CHP

Altı Ok neden kazanamıyor?

‘CHP nasıl iktidar olur?’ sorusunu 52 yıl önce Turan Güneş sormuştu. Şimdi oğlu Hurşit Güneş, ‘Adalet Peşinde’ adlı kitabıyla aynı soruya yanıt arıyor. Güneş, Al Jazeera’nin sorularını cevaplandırdı.

“chp nasıl iktidar olur?” sorusunun cevabını aramak için kitap yazmak boşa çaba gibi görünebilir, ama chp’de muhalefet olmaktan bıkmış, ‘nasıl iktidar oluruz?’ arayışında isimler var. chp kocaeli milletvekili profesör hurşit güneş onlardan biri.

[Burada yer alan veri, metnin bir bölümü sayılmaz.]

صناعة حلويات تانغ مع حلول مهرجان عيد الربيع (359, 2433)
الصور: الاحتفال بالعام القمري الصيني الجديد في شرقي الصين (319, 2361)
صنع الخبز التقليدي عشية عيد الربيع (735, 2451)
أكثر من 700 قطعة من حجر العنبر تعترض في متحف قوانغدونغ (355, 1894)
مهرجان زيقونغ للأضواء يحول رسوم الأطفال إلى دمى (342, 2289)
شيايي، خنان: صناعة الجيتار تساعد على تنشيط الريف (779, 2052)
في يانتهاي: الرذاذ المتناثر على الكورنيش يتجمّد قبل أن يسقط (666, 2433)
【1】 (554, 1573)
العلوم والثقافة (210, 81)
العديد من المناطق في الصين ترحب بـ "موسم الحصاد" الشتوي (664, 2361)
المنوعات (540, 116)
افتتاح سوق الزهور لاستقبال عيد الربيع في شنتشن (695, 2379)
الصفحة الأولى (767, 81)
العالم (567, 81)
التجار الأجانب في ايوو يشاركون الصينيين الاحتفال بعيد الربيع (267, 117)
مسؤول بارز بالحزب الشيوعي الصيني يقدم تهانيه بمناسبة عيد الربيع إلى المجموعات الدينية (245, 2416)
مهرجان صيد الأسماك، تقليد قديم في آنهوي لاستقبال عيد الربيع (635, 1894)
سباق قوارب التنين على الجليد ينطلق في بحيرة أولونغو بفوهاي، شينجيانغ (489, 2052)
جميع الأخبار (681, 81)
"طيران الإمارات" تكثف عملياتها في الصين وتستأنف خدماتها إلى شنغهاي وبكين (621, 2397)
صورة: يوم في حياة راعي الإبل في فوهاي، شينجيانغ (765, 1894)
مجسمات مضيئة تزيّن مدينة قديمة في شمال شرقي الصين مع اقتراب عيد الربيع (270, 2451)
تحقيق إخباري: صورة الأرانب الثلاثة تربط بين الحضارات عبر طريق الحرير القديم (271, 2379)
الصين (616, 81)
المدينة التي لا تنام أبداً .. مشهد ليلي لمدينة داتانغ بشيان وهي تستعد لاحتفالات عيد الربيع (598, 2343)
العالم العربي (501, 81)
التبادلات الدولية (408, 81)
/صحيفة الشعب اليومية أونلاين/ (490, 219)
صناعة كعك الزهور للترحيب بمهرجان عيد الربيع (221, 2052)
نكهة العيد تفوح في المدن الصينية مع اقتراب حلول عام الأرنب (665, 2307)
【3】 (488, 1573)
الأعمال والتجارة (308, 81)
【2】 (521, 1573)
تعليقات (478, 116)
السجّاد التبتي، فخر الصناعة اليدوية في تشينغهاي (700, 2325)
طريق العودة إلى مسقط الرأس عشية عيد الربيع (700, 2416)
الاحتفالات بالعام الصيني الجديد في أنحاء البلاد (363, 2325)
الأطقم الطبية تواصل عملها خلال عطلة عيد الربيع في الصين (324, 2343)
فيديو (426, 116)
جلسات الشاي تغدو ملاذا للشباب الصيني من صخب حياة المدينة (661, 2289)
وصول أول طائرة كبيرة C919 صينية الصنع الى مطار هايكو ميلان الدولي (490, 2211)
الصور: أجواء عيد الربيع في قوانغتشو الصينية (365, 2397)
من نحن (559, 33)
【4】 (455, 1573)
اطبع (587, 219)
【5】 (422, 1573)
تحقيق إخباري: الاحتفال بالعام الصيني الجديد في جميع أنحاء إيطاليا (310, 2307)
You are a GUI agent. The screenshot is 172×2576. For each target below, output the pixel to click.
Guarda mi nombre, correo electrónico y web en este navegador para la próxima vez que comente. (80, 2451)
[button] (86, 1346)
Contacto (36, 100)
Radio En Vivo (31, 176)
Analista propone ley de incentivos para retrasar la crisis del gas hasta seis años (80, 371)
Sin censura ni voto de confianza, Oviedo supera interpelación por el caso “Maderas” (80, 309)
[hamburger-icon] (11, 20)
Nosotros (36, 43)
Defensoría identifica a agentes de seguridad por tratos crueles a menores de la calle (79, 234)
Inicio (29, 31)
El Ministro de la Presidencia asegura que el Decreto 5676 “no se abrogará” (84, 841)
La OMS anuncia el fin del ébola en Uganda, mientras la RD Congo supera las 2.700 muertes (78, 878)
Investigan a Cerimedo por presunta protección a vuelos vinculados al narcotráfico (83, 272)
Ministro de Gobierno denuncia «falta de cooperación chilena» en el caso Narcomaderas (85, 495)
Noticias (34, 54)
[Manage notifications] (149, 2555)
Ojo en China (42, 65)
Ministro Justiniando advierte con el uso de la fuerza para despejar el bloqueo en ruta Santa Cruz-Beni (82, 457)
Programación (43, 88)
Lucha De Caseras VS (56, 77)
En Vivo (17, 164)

“biz niye iktidar olamıyoruz? lider değişikliği dediler. değiştirdik. solda bütünlük dediler. öyle bir sorun da kalmadı. daha pek çok tez vardı. hepsi denendi, bitti. ama sonuç alınamadı. demek ki, iktidar partisi olabilmek için farklı bir şeye ihtiyaç var.”

by Hurşit Güneş

‘chp’yi kurtarma’ çabası hurşit güneş’e ‘babadan miras’ dersek yanlış olmaz. babası turan güneş, chp tarihinin önemli isimlerinden biriydi ve partinin büyük kitlelerle bağının kopmakta olduğunu görüp, buna çareler arayan yazılar yazmıştı. örneğin ocak 1962’de yön dergisindeki yazısı bunlardan biriydi. oğlu hurşit güneş’e soruyoruz:

- babanız 52 sene önce ‘bu parti nasıl kurtulur’ arayışındaydı, o zaman siz daha 5 yaşındaydınız, şimdi 57 yaşındasınız ve ‘bu parti nasıl kurtulur?’ diye kitap yazıyorsunuz. bu garâbeti nasıl izah edeceğiz?

“babamın o yazısından 10 yıl sonra, 1972’de chp’de yeni bir söylem ve yeni bir model arayışı ortaya çıkmaya başladı. ortanın solu hareketinin başarısının nüveleri göründü ve ertesi yıl (1973) yapılan seçimlerde önemli bir oy artışı sağlandı. 1977 seçimlerinde ise biraz da kıbrıs barış harekâtı'nın etkisiyle chp yüzde 40’ları aştı. bugün de chp 'yeni bir düzen' özlemi uyandırabilir."

- ama o politika, o dil, toplumla kurulabilen o ilişki ecevit ile sınırlı kaldı, devam ettirilemedi. chp’nin eski refleksleri, bugünkü yaygın tabirle ‘genetiği’ galebe çaldı.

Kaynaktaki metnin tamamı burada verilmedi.